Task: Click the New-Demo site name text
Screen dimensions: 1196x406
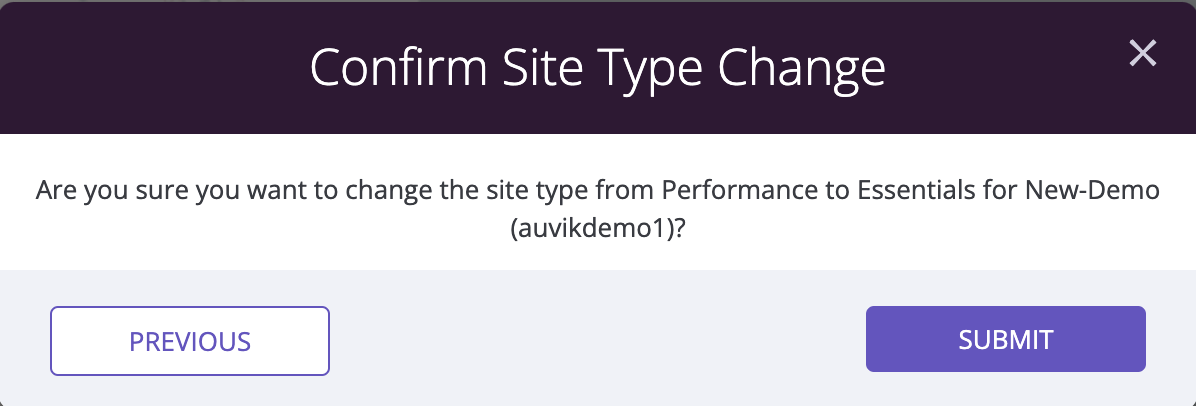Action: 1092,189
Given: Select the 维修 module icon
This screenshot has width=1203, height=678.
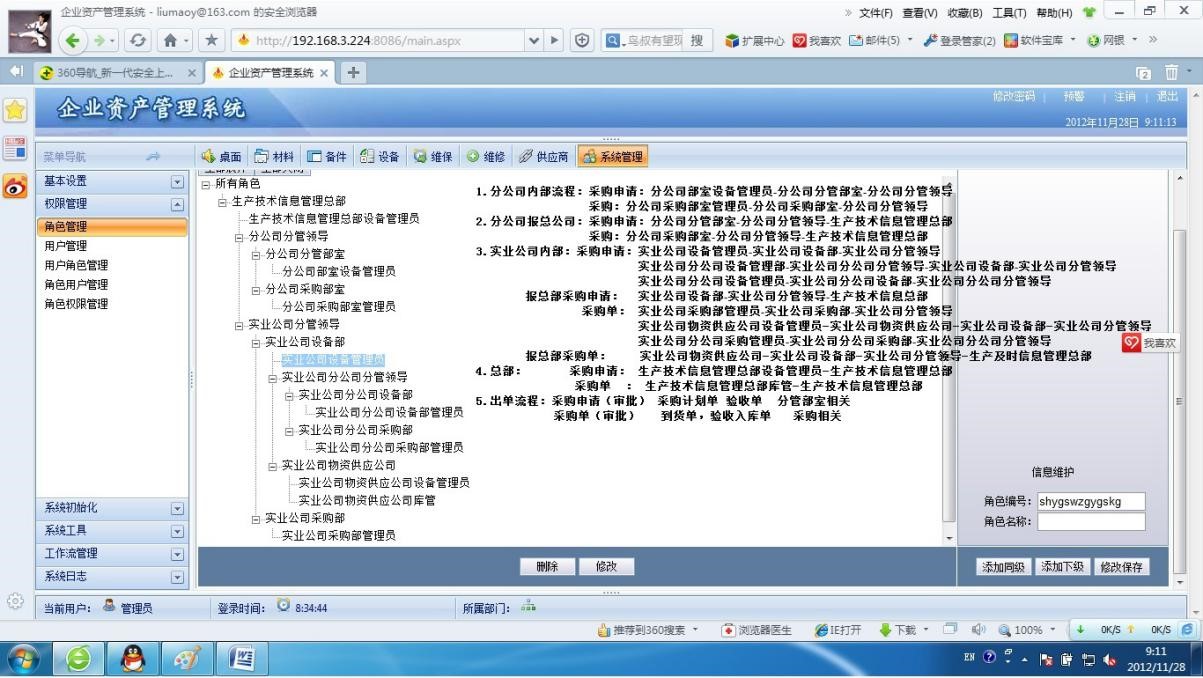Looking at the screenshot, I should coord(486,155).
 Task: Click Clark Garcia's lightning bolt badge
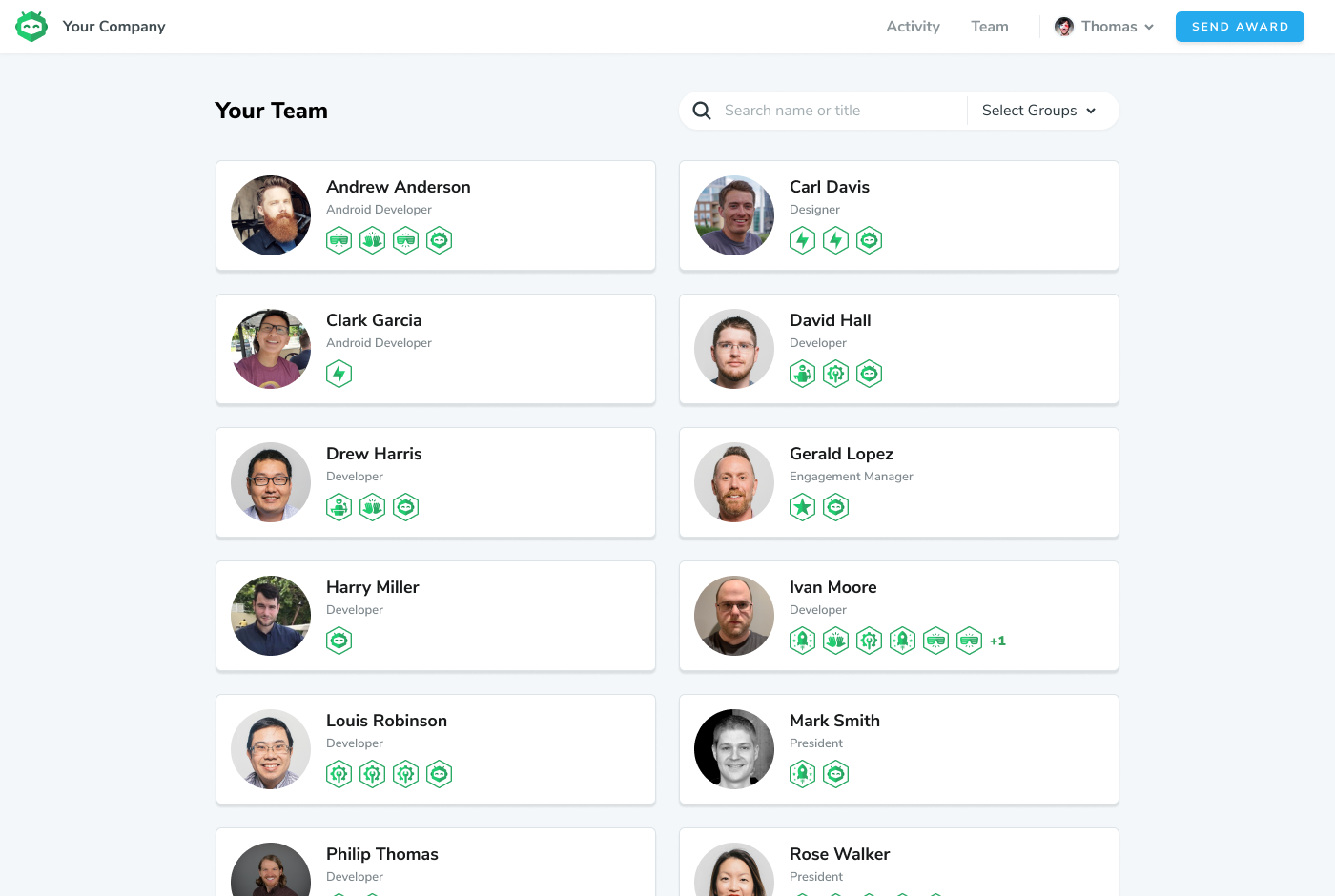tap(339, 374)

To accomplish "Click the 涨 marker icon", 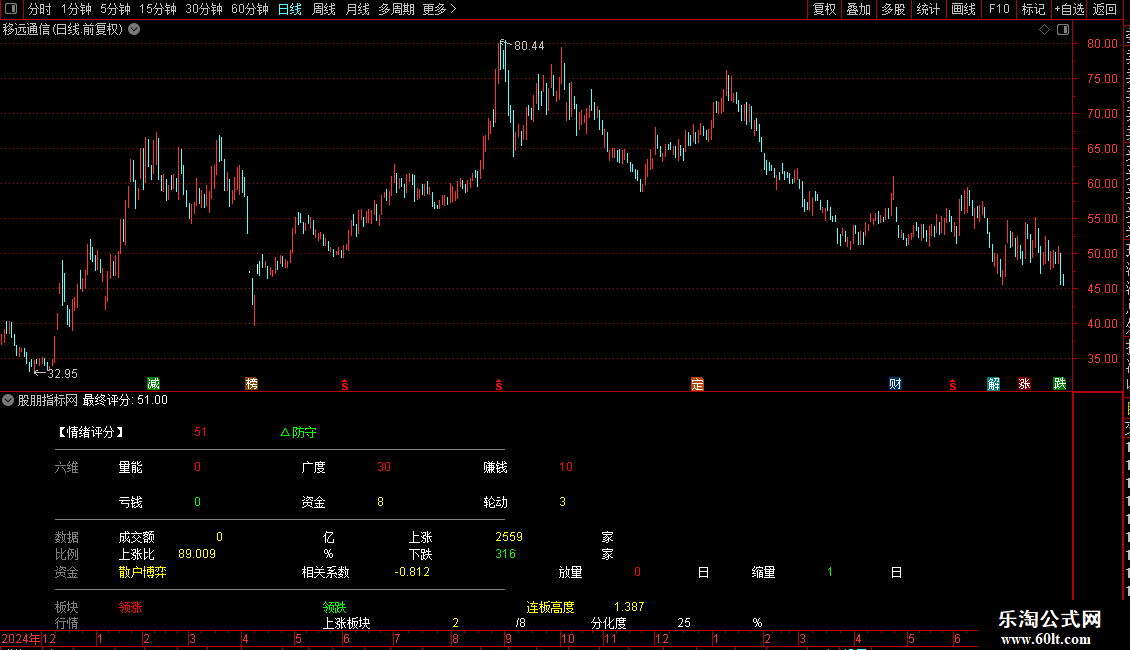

* * *

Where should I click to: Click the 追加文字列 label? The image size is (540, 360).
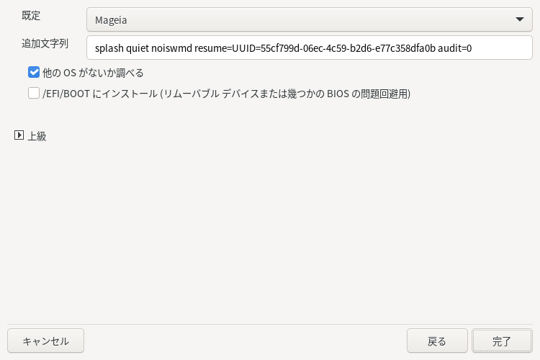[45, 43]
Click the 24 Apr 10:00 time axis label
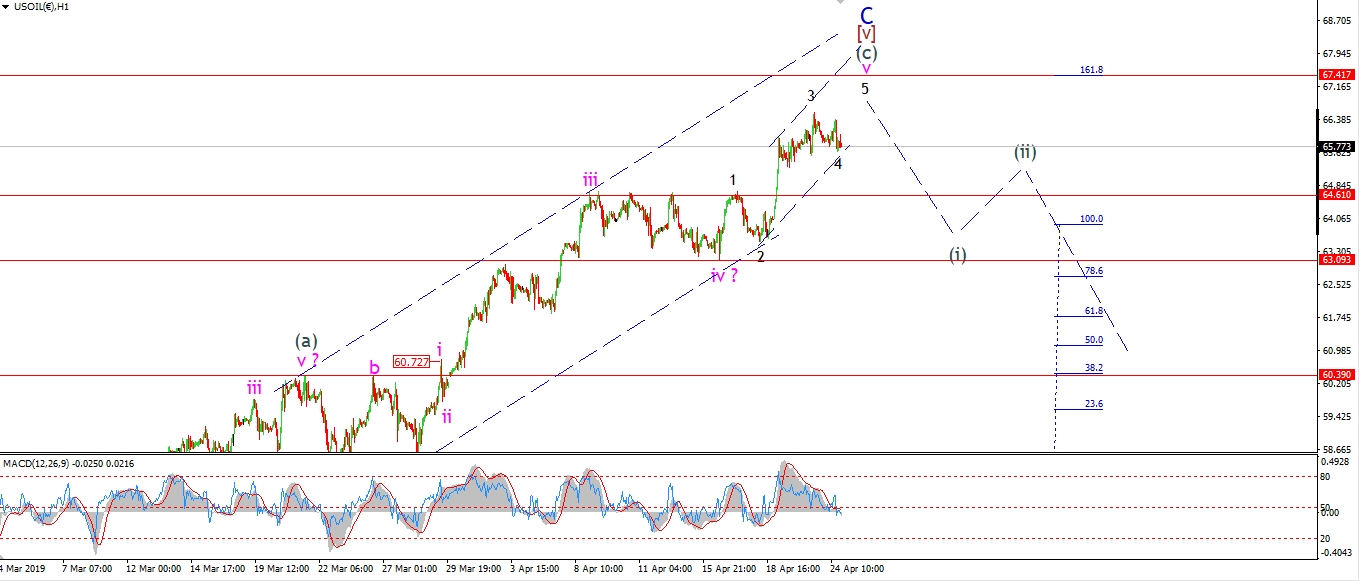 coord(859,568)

• **Objective**
Rewrite the records from the line with "Task: Click Clark" up to and including the line with "the 涨 marker". Replace "lightning bolt badge" with "star badge", keep everything else unchanged, and leave the pictures out.

• **Response to the exercise**
 Task: Click Clark Garcia's star badge
tap(339, 374)

To accomplish "Click the 涨 marker icon", 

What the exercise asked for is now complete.